1/3

ANA permitirá que seus funcionários possuam uma ampla gama de empregos paralelos


TÓQUIO - A All Nippon Airways permitirá que seus funcionários assumam uma ampla gama de empregos paralelos, já que busca ajudá-los a suplementar a renda primária que foi reduzida em meio à pandemia, segundo fontes familiarizadas com o plano no sábado.


Possivelmente a partir do próximo ano, os cerca de 15 mil funcionários da companhia aérea japonesa terão permissão para trabalhar em meio período para outras empresas fora do horário de expediente, disseram as fontes.


Até agora, eles só podiam ter empregos paralelos sob a condição de operarem como um empresário individual, como trabalhar como tutor.


A mudança ainda a ser anunciada ocorre em um momento em que a pandemia reduziu drasticamente os voos internacionais, à medida que as nações em todo o mundo implementavam restrições de viagens para evitar infecções, impactando severamente a indústria aérea.


Recentemente, a AirAsia Japan Co., unidade japonesa da companhia aérea de baixo custo da Malásia AirAsia Group, disse que se retirará completamente do mercado japonês.


A ANA notificou seu sindicato sobre o plano de permitir um escopo mais amplo de empregos paralelos, e a política também pode se aplicar a outras empresas do grupo, disseram as fontes.


A controladora da ANA, chamada de ANA Holdings, relatou em julho um prejuízo líquido recorde de 108,82 bilhões de ienes entre abril e junho, citando a redução da demanda por viagens aéreas.


Com o ambiente de negócios se deteriorando fortemente, espera-se que os funcionários vejam seus salários anuais cair em 30% em média, já que a ANA planeja não pagar os bônus de inverno depois de já ter reduzido pela metade os bônus de verão.
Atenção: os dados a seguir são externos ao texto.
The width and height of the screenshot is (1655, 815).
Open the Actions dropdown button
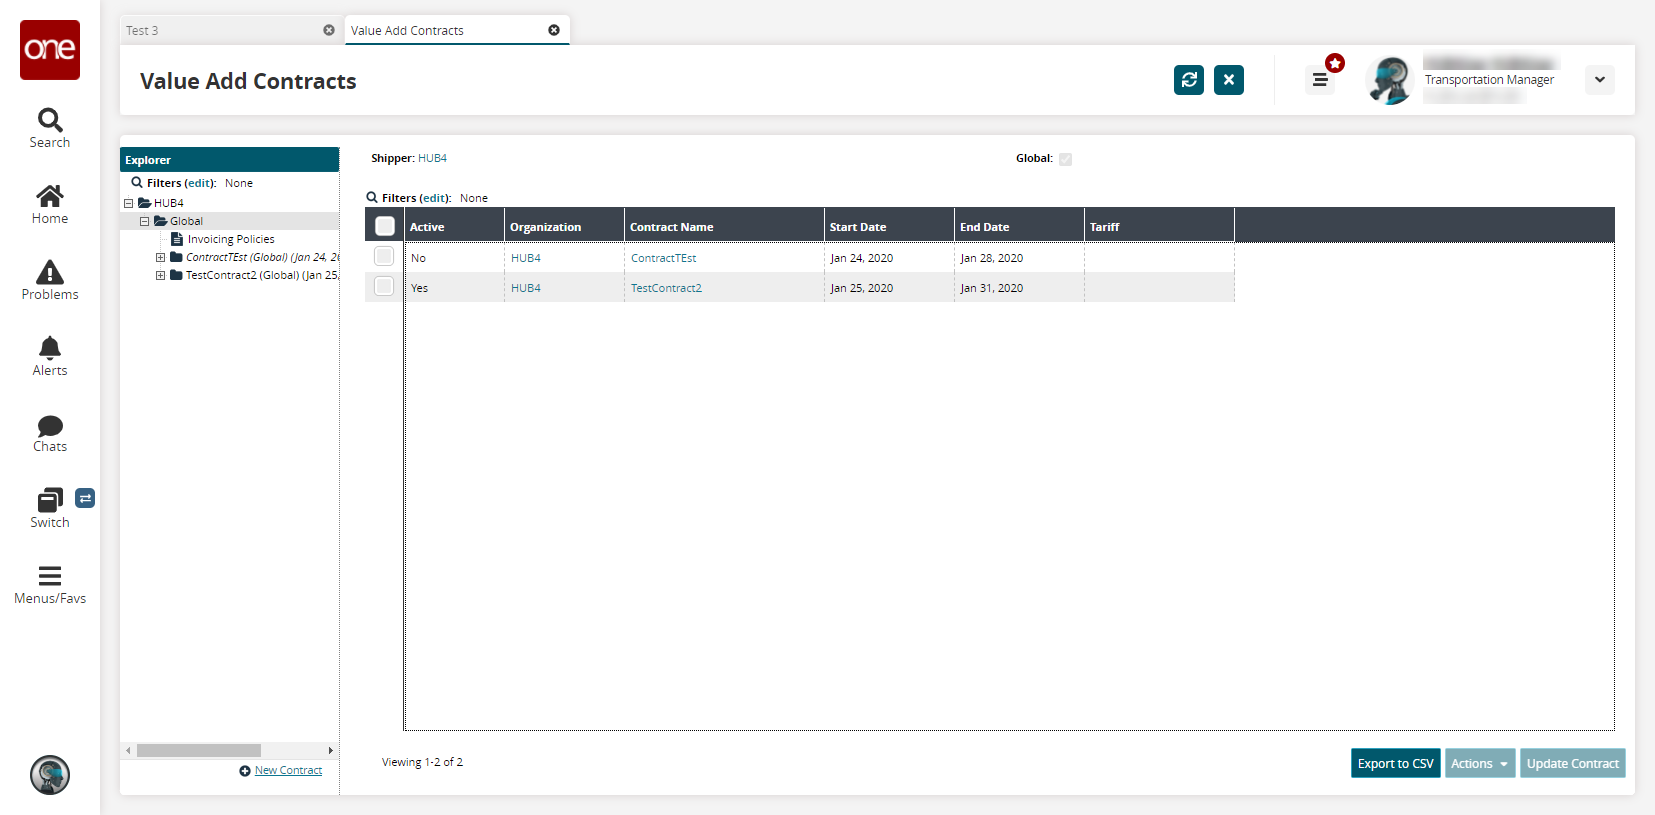(1479, 763)
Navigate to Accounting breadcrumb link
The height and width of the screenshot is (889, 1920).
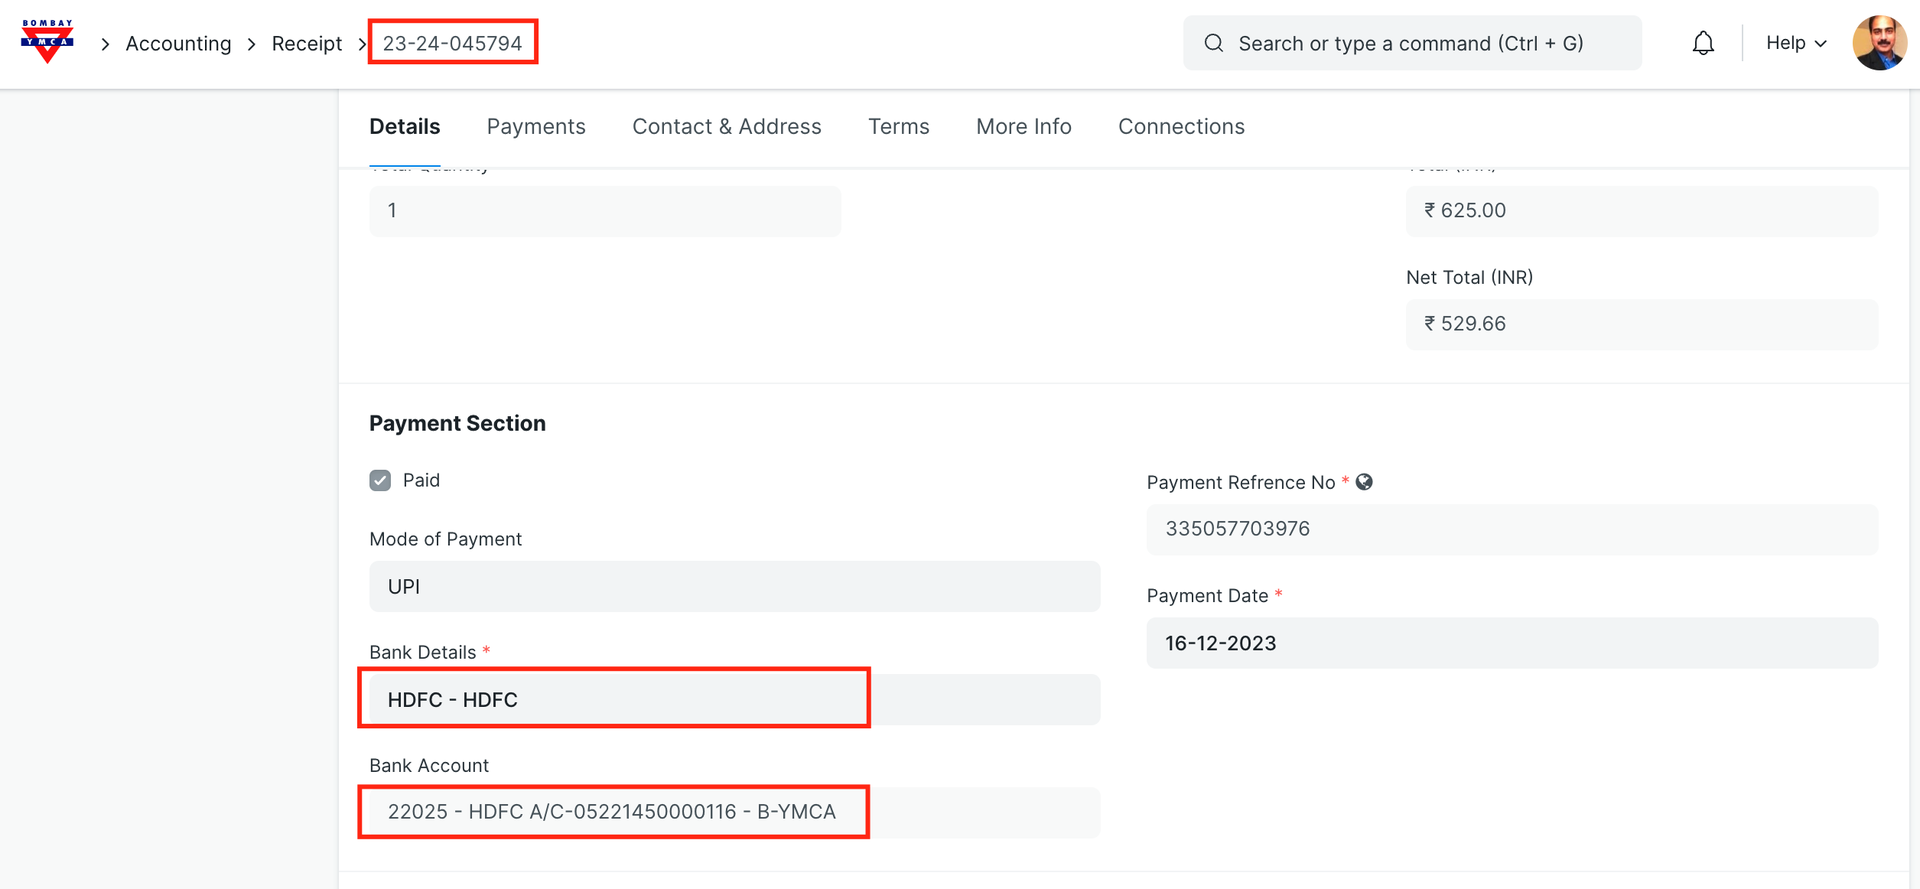pos(178,44)
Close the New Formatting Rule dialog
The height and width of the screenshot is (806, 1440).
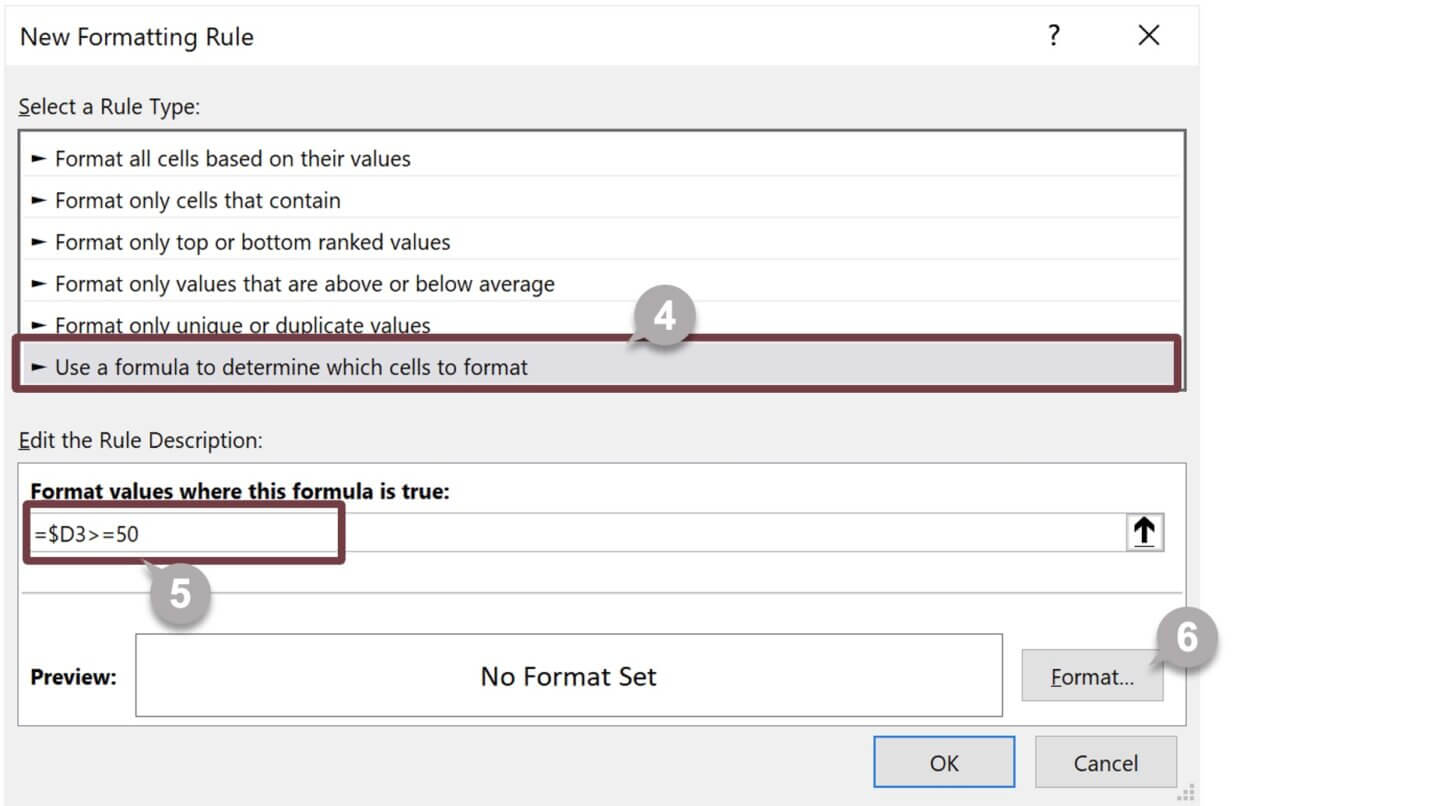click(x=1148, y=36)
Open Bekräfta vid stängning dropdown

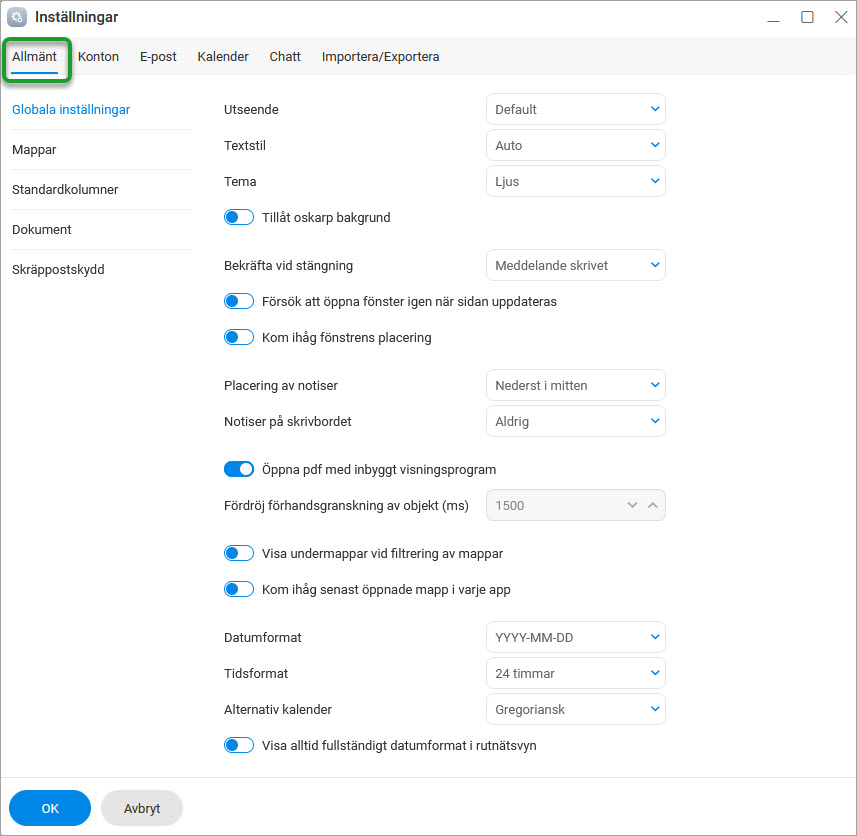pos(575,265)
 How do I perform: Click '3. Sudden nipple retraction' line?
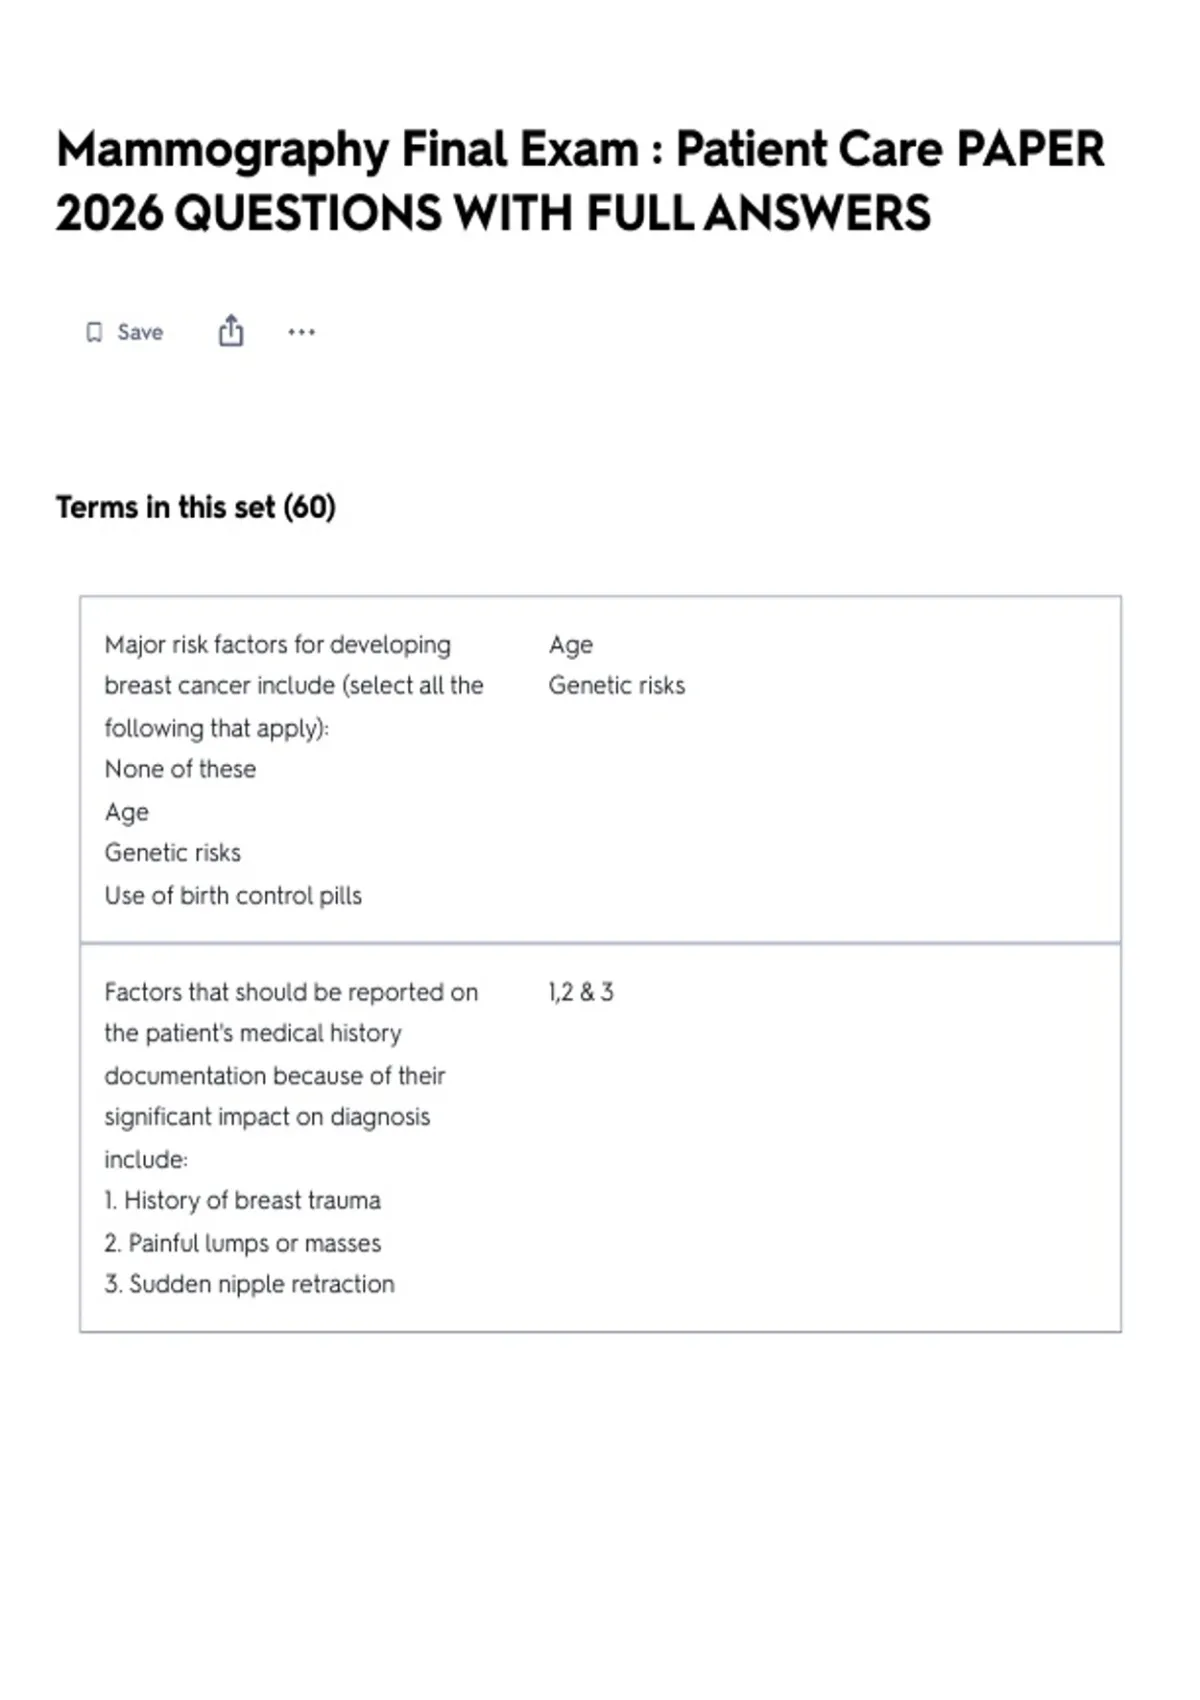tap(250, 1284)

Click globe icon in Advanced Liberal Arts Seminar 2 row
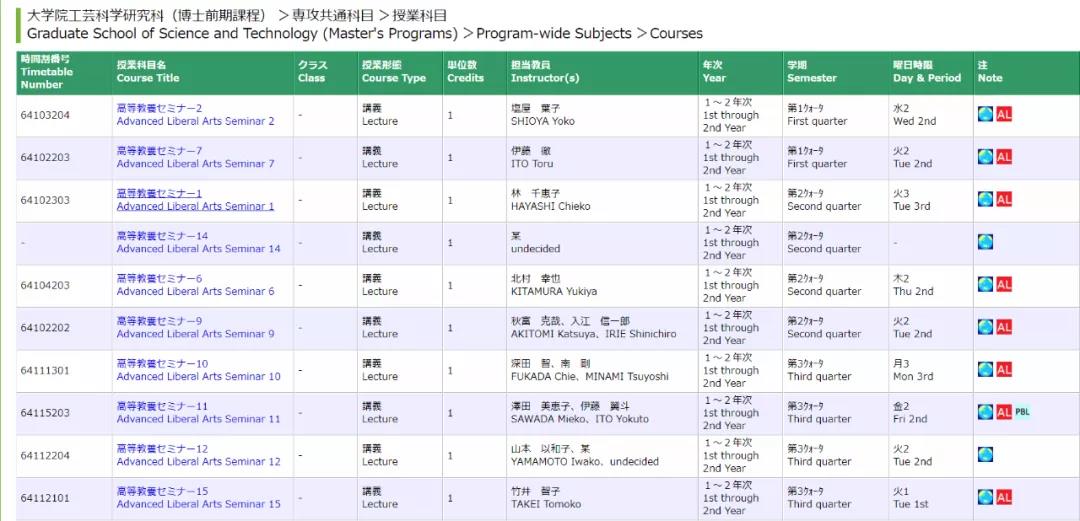pyautogui.click(x=985, y=114)
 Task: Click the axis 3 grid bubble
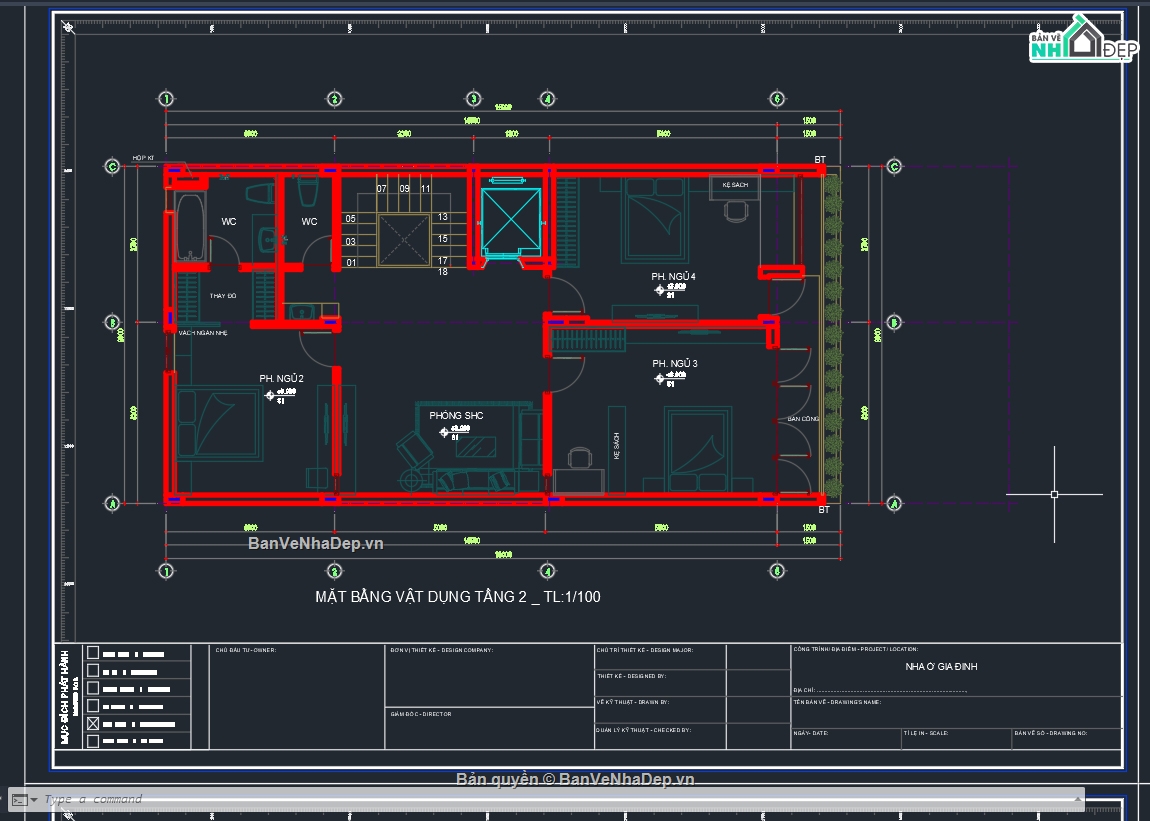click(x=473, y=99)
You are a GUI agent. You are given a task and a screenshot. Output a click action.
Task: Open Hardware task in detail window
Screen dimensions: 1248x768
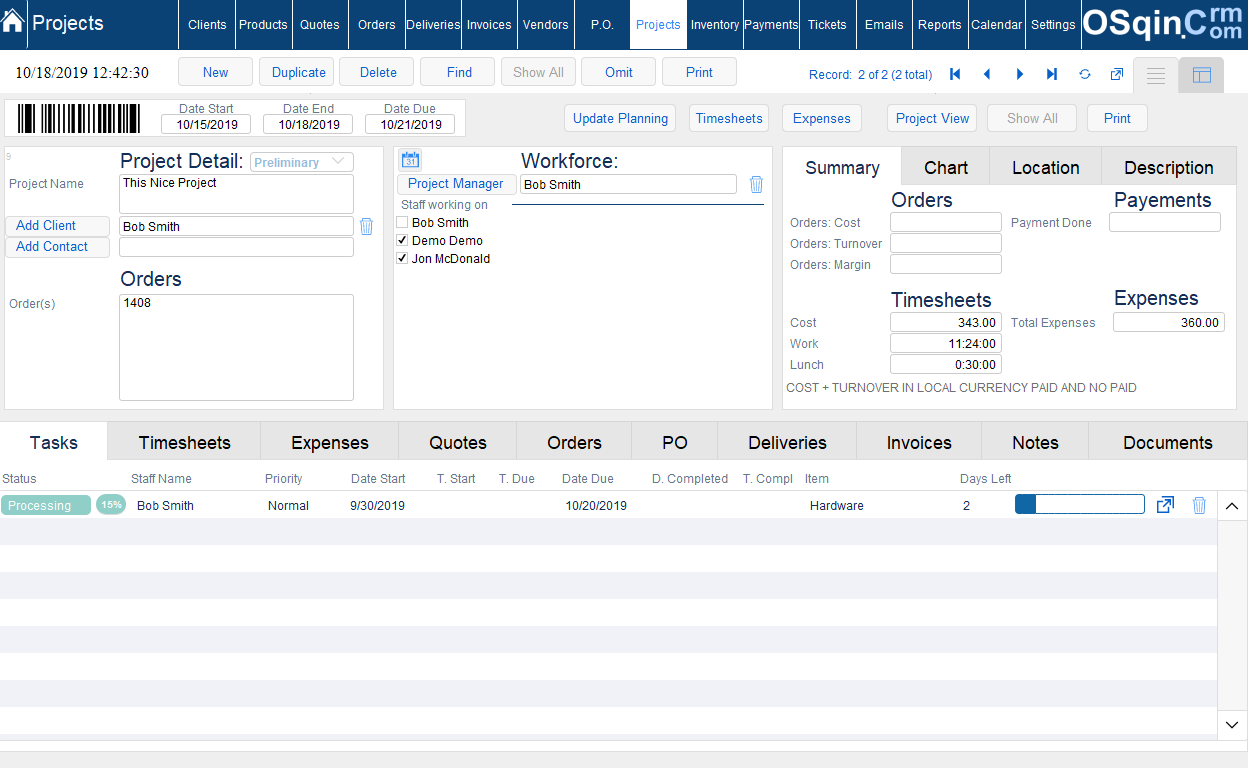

A entidade também está planejando novas medidas de corte de custos, incluindo retirar os jatos de passageiros de serviço antes do programado, como parte das reformas estruturais a serem anunciadas antes do final de outubro, de acordo com as fontes.


Com uma recuperação nas viagens aéreas, principalmente nos serviços internacionais, que ainda não está no horizonte, as companhias aéreas japonesas vêm enfrentando enormes perdas financeiras.


Em agosto, inclusive, a JAL registrou prejuízo líquido de 93,71 bilhões de ienes apenas no trimestre abril-junho.